Simultanément, le mécanisme demeurerait inchangé, actionné sur demande d'un État membre et intervenant sous la direction de ses autorités compétentes.

Enfin, cette réforme est-elle proportionnée aux objectifs visés ?

La réponse est également positive. En effet, la prolongation envisagée est une mesure de prudence et de bon sens qui, en permettant de doter le dispositif « RescEU » de moyens aériens contre les feux de forêt, répond à l'intérêt général européen.

Compte tenu de ces observations, le groupe de travail sur la subsidiarité a donc décidé de ne pas intervenir plus avant sur ce texte au titre de l'article 88-6 de la Constitution.


* 1 Article 1er de la loi n°2004-811 du 13 août 2004 de modernisation de sécurité civile (abrogé par l'ordonnance n°2012-351 du 12 mars 2012), aujourd'hui article L. 112-1 du code de la sécurité intérieure.

* 2 Décision 2001/792/CE, Euratom du Conseil du 23 octobre 2001 instituant un mécanisme communautaire visant à favoriser une coopération renforcée dans le cadre des interventions de secours relevant de la protection civile.

* 3 Le mécanisme était alors prévu par la décision 2007/779/CE, Euratom du Conseil du 8 novembre 2007 instituant un mécanisme communautaire de protection civile et par la décision 2007/162/CE, Euratom du Conseil du 5 mars 2007 instituant un instrument financier pour la protection civile.

* 4 Décision (UE) 2019/420 du Parlement européen et du Conseil du 13 mars 2019 modifiant la décision 1313/2013/UE relative au mécanisme de protection civile de l'Union.

* 5 Exposé des motifs de la décision 1313/2013/UE précitée.

* 6 Albanie ; Bosnie-Herzégovine ; Islande ; Macédoine du nord ; Monténégro ; Norvège ; Serbie ; Turquie.

* 7 La flotte aérienne française de la sécurité civile est composée de 12 bombardiers d'eau Canadair (âgés de 25 ans en moyenne), de 5 avions polyvalents Dash 8, de 3 avions Beechcraft king (âgés de 38 ans en moyenne), de 33 hélicoptères EC145 (âgés de 17 ans en moyenne) et de 2 hélicoptères H145 D3 (âgés de 9 mois).

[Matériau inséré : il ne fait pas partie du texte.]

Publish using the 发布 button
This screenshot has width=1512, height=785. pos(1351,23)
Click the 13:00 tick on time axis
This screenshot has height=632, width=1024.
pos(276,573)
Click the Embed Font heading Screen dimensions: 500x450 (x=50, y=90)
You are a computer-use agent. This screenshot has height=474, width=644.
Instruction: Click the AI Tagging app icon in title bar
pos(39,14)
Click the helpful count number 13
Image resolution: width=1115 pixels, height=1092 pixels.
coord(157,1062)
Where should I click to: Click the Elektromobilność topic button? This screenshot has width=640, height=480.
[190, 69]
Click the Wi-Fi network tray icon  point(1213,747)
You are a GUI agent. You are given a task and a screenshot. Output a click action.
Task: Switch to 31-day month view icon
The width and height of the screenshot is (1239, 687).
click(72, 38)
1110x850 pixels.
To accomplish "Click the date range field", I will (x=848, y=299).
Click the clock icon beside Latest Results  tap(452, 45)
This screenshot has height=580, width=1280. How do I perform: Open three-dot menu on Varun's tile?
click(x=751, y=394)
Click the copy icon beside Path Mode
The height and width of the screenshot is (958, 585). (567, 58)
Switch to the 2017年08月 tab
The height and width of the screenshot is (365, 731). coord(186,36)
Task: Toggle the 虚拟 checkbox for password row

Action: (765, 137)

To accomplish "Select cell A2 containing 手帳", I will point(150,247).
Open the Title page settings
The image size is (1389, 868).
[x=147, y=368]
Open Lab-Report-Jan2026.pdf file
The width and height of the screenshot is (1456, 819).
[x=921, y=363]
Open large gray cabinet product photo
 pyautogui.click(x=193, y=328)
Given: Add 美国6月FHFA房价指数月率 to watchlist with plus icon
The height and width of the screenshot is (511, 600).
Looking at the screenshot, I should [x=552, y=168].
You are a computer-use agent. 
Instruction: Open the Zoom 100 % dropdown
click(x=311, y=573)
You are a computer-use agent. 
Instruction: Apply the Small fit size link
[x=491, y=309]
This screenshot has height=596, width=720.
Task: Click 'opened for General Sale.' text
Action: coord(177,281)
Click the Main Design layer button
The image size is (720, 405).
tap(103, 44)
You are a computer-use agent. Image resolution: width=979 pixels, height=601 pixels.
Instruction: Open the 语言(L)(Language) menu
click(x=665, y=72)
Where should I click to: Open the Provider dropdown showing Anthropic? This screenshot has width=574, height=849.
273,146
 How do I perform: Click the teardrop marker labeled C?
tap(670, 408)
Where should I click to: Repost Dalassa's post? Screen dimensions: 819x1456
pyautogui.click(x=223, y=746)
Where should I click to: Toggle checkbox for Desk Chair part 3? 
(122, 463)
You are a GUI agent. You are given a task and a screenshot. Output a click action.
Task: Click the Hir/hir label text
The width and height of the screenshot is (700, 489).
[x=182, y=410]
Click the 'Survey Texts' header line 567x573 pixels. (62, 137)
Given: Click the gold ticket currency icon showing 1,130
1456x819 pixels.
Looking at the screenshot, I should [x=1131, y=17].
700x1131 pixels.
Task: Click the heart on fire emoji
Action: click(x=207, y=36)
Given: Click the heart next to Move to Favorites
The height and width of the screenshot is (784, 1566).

Examen dans le cadre de l'article 88-4 de la Constitution

Texte déposé au Sénat le 18/04/2023


Justice et affaires intérieures

Décision du Parlement européen et du Conseil modifiant la décision n° 1313/2013/UE relative au mécanisme de protection civile de l'Union

COM(2023) 194 - Texte E17690

(Procédure écrite du 13 juillet 2023)

Compte tenu de sa nature purement technique, la commission a décidé de ne pas intervenir sur ce texte.